![]() |
| Sumber: google.com |
Tesla berencana untuk meluncurkan Aplikasi Ride-Sharing
sendiri. Pengemudi nantinya akan ditanggung oleh Asuransi dari pabrikan mobil
asal Amerika Serikat (AS) itu.
Aplikasi itu dinamakan "Tesla Network". CEO Tesla Elon Musk menegaskan kembali rencananya untuk merilis Tesla Network dengan
pengemudi manusia daripada sistem otonom penuh.
"Saya pikir mungkin masuk akal untuk memungkinkan
berbagi mobil dari jenis armada robotaxi," ujarnya melansir Electrek,
Selasa (4/2/2020).
Tahun lalu, Tesla juga meluncurkan Asuransi in-house dan
mengklaim tarif hingga 30 persen lebih murah daripada kompetitor. Tesla dilaporkan
sedang mengerjakan program Asuransi mobil baru, yang mulai ditawarkan kepada
pelanggannya di Australia dan Hong Kong.
Lalu diperluas ke beberapa pasar lain termasuk Amerika Utara.

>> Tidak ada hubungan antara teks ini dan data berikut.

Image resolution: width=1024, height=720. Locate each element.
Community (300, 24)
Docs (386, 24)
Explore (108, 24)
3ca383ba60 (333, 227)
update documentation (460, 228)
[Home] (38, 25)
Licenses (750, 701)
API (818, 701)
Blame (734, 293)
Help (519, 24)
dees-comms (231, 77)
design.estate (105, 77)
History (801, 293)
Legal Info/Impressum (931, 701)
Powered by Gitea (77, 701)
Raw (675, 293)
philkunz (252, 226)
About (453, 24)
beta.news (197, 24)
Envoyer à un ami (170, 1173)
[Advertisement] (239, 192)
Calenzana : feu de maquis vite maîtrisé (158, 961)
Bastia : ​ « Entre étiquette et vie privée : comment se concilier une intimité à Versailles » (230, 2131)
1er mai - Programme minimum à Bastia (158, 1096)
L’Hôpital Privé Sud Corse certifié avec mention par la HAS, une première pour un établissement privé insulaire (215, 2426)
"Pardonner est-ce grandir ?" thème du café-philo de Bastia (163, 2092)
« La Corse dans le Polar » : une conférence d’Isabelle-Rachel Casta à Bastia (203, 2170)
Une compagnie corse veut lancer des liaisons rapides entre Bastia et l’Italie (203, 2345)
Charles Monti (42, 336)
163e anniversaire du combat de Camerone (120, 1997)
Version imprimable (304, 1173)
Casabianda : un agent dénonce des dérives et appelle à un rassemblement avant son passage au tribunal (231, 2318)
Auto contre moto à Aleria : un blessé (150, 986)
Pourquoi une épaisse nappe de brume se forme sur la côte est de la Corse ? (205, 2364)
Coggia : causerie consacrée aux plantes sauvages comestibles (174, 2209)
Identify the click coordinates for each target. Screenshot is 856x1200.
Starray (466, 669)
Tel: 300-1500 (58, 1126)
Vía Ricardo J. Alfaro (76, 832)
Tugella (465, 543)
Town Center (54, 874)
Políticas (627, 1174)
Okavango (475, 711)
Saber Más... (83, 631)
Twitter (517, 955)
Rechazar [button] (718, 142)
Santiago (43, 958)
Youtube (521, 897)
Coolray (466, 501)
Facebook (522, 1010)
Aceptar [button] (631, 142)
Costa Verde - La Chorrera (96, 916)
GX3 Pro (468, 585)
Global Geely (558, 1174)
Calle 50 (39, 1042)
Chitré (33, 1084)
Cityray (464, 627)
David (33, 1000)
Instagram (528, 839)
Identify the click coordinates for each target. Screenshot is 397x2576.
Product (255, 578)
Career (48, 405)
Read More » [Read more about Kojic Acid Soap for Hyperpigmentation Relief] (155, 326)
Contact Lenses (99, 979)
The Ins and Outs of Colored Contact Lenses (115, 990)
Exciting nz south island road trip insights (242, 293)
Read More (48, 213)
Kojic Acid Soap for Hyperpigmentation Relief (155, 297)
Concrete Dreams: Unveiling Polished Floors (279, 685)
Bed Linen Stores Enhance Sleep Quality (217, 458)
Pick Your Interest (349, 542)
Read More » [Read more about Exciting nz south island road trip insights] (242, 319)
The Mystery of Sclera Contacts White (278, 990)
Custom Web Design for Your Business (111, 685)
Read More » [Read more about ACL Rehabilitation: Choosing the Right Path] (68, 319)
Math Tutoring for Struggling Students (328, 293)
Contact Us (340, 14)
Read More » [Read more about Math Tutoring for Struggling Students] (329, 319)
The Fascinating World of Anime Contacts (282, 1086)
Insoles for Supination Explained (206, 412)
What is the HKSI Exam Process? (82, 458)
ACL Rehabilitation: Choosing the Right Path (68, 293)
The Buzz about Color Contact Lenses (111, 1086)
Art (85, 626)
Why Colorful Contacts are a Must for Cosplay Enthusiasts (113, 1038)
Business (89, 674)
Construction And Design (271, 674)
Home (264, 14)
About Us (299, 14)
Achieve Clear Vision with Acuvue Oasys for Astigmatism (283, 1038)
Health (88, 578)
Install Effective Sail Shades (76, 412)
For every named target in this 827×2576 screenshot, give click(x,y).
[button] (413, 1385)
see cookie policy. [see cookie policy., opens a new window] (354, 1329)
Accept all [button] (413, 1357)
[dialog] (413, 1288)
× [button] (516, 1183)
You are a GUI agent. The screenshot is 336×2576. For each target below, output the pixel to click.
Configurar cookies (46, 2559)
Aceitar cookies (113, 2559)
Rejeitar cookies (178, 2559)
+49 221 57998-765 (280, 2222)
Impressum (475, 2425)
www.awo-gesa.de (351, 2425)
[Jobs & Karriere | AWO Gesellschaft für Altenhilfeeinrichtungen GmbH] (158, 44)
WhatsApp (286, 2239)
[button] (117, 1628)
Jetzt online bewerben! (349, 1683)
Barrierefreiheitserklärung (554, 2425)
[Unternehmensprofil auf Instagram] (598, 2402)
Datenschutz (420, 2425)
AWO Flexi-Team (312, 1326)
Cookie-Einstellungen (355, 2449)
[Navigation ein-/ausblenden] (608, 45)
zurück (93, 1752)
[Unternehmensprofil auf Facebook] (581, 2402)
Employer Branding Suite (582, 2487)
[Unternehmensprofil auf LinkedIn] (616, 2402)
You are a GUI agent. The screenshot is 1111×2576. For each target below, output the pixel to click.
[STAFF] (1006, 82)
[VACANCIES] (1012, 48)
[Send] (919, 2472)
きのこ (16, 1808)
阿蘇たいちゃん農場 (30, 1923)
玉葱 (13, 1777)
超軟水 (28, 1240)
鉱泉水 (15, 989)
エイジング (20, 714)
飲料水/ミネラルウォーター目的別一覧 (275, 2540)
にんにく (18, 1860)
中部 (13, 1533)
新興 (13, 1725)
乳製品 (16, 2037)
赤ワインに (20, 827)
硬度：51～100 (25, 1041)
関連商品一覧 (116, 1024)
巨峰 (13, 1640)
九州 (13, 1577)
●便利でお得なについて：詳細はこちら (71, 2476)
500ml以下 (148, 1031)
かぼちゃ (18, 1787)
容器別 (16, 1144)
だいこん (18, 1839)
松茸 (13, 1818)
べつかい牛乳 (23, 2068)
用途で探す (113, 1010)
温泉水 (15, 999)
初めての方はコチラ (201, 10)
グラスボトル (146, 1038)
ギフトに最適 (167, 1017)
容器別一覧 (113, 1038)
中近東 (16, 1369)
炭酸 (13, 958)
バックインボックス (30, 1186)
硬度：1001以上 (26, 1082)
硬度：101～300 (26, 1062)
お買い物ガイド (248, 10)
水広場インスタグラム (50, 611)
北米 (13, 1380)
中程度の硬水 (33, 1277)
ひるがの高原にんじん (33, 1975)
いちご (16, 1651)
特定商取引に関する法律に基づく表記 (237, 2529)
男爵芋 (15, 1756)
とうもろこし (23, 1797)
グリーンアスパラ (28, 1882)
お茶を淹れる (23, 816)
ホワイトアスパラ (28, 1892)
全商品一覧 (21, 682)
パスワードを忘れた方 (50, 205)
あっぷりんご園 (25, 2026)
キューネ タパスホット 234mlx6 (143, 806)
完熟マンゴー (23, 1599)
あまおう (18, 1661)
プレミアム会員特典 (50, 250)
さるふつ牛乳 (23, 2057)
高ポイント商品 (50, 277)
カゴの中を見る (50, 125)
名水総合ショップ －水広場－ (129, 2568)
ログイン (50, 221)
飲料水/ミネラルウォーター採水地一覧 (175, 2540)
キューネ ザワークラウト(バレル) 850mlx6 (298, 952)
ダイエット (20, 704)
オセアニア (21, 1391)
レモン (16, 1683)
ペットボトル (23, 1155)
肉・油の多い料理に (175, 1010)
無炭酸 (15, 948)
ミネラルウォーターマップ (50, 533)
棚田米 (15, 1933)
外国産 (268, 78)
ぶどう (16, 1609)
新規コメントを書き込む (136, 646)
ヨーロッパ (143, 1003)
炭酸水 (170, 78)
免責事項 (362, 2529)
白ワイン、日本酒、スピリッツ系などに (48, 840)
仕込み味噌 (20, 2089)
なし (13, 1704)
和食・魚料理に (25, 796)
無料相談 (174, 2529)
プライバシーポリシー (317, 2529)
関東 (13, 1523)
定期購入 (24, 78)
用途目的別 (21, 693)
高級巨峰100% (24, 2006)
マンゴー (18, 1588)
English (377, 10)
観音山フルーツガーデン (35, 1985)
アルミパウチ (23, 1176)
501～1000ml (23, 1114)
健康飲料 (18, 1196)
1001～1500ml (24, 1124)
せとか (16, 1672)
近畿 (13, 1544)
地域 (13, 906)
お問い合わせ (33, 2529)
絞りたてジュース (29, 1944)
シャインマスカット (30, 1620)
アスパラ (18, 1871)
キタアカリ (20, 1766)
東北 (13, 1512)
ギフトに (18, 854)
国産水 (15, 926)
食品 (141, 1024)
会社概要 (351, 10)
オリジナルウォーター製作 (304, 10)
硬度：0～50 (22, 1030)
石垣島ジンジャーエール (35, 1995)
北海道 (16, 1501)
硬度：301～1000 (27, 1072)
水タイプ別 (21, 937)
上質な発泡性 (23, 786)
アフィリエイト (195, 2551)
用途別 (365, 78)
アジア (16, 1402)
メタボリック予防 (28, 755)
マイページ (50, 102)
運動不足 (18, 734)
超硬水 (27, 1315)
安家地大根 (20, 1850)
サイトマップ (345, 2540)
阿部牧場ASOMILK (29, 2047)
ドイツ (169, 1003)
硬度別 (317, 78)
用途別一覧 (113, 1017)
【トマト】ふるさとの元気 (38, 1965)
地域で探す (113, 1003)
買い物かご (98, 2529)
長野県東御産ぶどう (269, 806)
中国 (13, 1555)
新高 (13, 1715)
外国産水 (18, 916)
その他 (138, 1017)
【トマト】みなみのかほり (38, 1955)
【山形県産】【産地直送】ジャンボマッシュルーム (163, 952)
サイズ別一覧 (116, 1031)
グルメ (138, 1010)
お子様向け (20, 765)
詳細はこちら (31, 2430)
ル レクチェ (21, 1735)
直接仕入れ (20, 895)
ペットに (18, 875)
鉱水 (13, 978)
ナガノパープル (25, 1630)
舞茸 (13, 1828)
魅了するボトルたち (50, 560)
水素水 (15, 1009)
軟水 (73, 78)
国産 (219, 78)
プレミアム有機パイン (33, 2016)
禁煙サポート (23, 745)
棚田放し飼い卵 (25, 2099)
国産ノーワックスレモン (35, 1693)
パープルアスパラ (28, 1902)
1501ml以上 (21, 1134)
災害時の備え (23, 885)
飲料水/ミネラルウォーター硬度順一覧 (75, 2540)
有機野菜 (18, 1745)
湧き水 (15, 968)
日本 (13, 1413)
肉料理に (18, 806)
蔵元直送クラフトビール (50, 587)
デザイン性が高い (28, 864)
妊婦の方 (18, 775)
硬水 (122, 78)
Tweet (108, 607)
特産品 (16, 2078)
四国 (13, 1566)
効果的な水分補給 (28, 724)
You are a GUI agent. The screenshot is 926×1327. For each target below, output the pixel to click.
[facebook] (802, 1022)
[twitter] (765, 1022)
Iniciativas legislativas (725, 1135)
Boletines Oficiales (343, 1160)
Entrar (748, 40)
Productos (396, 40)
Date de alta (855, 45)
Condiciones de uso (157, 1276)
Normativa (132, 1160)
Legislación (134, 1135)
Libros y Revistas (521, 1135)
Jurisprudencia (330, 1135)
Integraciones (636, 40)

Program-program itu adalah bagian dari kemitraan dengan perusahaan Asuransi yang ada. Sekarang Tesla menawarkan produk Asuransi sendiri yang dibangun.
Namun, ini hanya ditawarkan di California.
"Kami juga sedang mengerjakan proses untuk terus
menyesuaikan tarif kami di California, yang juga harus melalui proses
pengaturan karena Asuransi cukup diatur," imbuhnya.
Musk menambahkan bahwa ia percaya Tesla akan dapat menawarkan
diskon yang lebih besar berdasarkan penggunaan Autopilot di bawah program
Asuransi mereka.
Dia percaya bahwa informasi yang dimiliki Tesla tentang
kendaraannya dalam armada pelanggannya memberi perusahaan keuntungan besar
dibandingkan perusahaan Asuransi lain.
"Jadi saya pikir Asuransi akan menjadi produk utama
Tesla dari waktu ke waktu. Jumlah uang yang dihabiskan orang untuk Asuransi
mobil seperti persentase yang sangat besar dari biaya mobil," pungkas Musk.